Work task: Copy out each line of the entries where the word "agent" is present.

Input data:
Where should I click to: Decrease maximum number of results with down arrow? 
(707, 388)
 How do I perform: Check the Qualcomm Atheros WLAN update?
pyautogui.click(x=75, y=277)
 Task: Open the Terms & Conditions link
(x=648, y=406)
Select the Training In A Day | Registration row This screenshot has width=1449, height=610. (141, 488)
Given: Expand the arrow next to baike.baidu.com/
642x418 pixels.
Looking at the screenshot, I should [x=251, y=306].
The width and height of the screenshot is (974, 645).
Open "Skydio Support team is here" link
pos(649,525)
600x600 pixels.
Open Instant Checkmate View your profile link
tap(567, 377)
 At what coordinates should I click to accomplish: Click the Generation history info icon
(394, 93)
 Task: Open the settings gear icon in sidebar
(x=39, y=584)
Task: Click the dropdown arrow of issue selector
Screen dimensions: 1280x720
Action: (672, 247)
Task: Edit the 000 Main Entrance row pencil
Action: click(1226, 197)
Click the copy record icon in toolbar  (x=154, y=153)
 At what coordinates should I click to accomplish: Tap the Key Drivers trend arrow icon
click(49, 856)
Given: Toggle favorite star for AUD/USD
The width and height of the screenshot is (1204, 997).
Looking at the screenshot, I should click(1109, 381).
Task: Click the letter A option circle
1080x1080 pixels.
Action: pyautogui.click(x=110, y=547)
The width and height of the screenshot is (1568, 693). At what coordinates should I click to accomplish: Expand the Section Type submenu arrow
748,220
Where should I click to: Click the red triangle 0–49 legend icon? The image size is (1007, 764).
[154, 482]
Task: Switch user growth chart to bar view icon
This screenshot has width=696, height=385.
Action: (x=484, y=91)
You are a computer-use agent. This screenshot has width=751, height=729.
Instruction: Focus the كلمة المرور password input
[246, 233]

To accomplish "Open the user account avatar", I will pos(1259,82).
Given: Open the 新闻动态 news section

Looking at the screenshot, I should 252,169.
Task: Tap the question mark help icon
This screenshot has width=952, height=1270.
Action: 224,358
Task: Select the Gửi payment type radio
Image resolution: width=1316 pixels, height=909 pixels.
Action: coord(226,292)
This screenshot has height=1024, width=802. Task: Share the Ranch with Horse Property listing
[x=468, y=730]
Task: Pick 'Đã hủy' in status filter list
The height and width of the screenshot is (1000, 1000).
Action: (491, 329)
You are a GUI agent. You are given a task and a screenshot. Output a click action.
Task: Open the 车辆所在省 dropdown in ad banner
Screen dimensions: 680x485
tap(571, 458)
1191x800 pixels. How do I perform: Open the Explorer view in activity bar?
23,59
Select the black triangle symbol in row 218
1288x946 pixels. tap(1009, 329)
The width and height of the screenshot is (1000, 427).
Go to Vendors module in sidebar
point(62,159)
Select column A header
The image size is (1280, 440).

Solution below:
You are a computer-use agent. This screenshot has width=751, height=729.
You are a GUI agent. You are given a task and a screenshot. Output a click action.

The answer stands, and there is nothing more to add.